Monday, July 25, 2016

NSA and CIA Hacked Enrique Peña Nieto before the 2012 Election

Part of the frenzied discussion about the possibility that Russia hacked the DNC includes claims that the US would never do something so dastardly.

Except that the Foreign Government Section 702 Certificate makes it clear the NSA is authorized to spy on foreign based political organizations even within the US (and would have far more liberty under EO 12333). Among the parties specifically authorized for targeting in 2010 was Pakistan’s People Party.

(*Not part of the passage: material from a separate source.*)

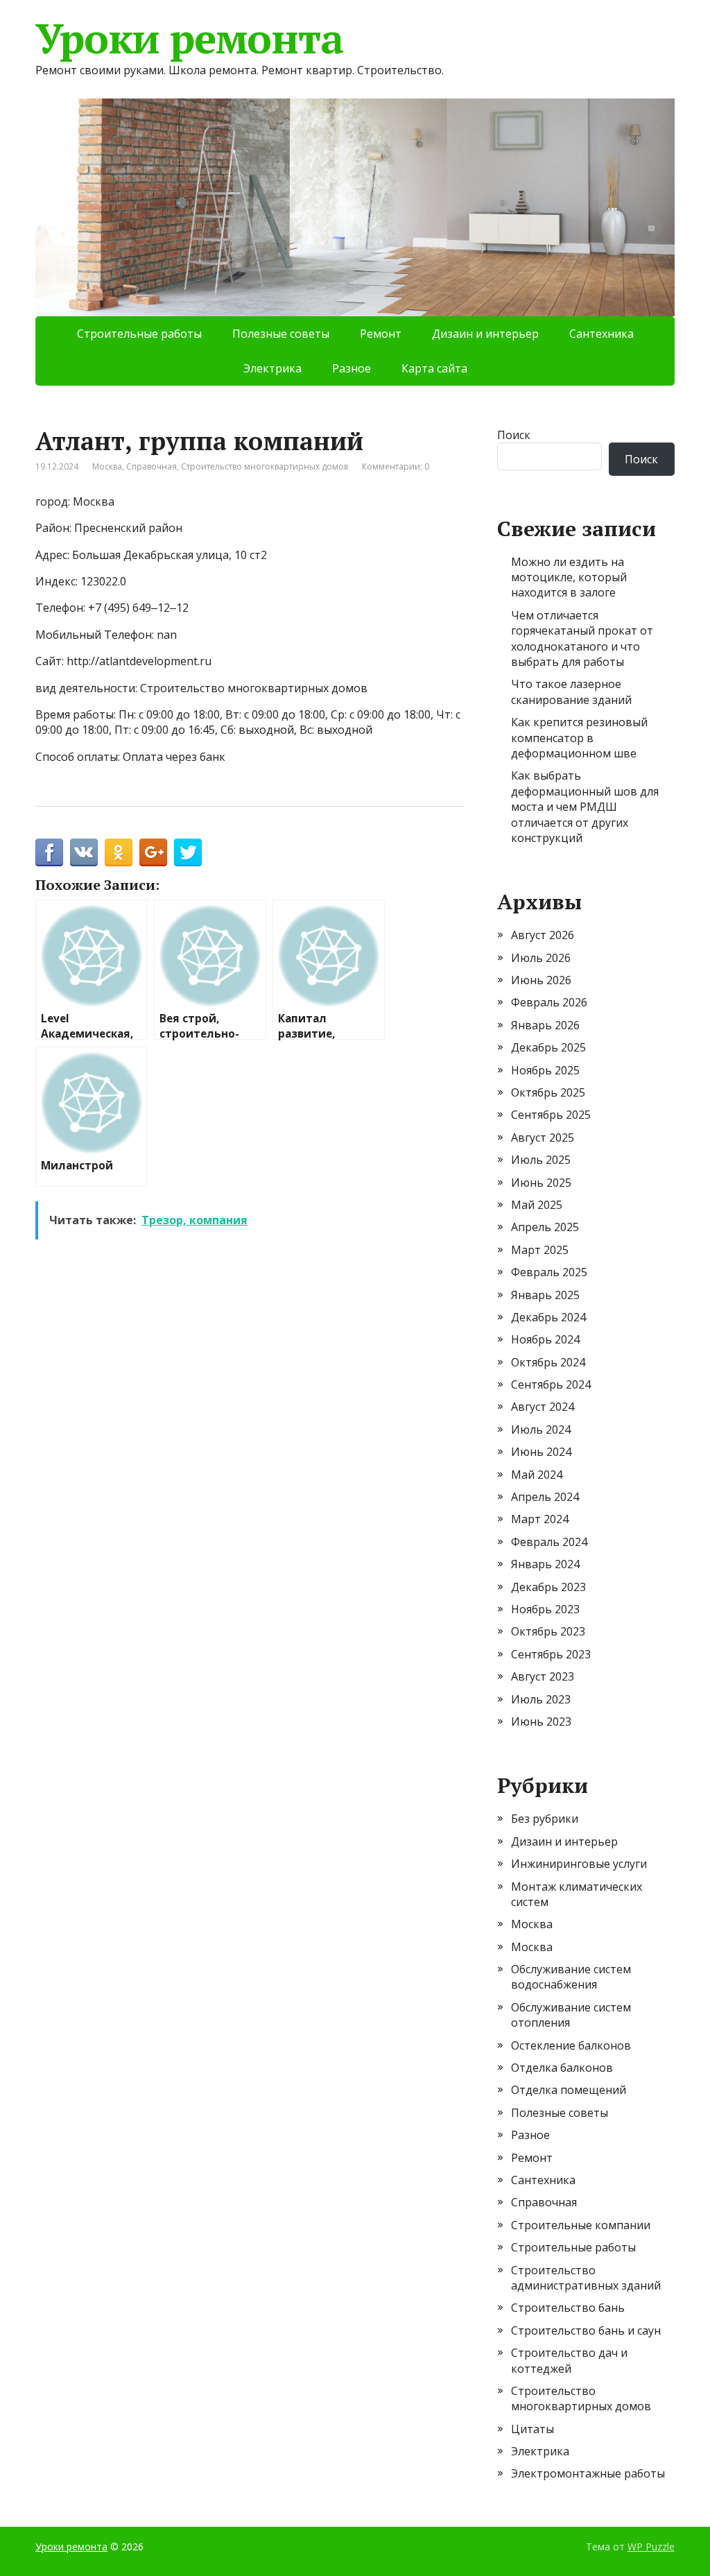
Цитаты (532, 2429)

Indeed, the Snowden documents have an even better example of us spying in advance of an election — when, in June 2012, NSA targeted the texts between Enrique Peña Nieto and nine of his closest associates.

The NSA’s intelligence agents in Texas must have been asking themselves such questions when they authorized an unusual type of operation known as structural surveillance. For two weeks in the early summer of 2012, the NSA unit responsible for monitoring the Mexican government analyzed data that included the cell phone communications of Peña Nieto and “nine of his close associates,” as an internal presentation from June 2012 shows. Analysts used software to connect this data into a network, shown in a graphic that resembles a swarm of bees. The software then filtered out Peña Nieto’s most relevant contacts and entered them into a databank called “DishFire.” From then on, these individuals’ cell phones were singled out for surveillance.

According to the internal documents, this led to the agency intercepting 85,489 text messages, some sent by Peña Nieto himself and some by his associates. This technology “might find a needle in a haystack,” the analysts noted, adding that it could do so “in a repeatable and efficient way.”

This would have been in the weeks leading up to the election on July 1.

There is one difference: We don’t know what our spooks did with the information gleaned 85,489 texts kept from candidate EPN (it was a close election, and I presume we preferred EPN to Andrés Manuel López Obrador). NSA and CIA (with which NSA partnered on this hack) certainly did not release any information we know of from those texts. A more interesting question, in this case, is whether the US used anything from those texts to reassure ourselves — or ensure — that EPN’s campaign promises to change Mexico’s level of cooperation in the war on drugs (which of course also means spying) would change once he won the election, as they did.

None of this excuses Russia if it hacked the DNC. But it does provide a very concrete example where the US hacked the most intimate network of a person running for office — and of an ally, no less.

Spies steal information, even from political candidates. Including American spies.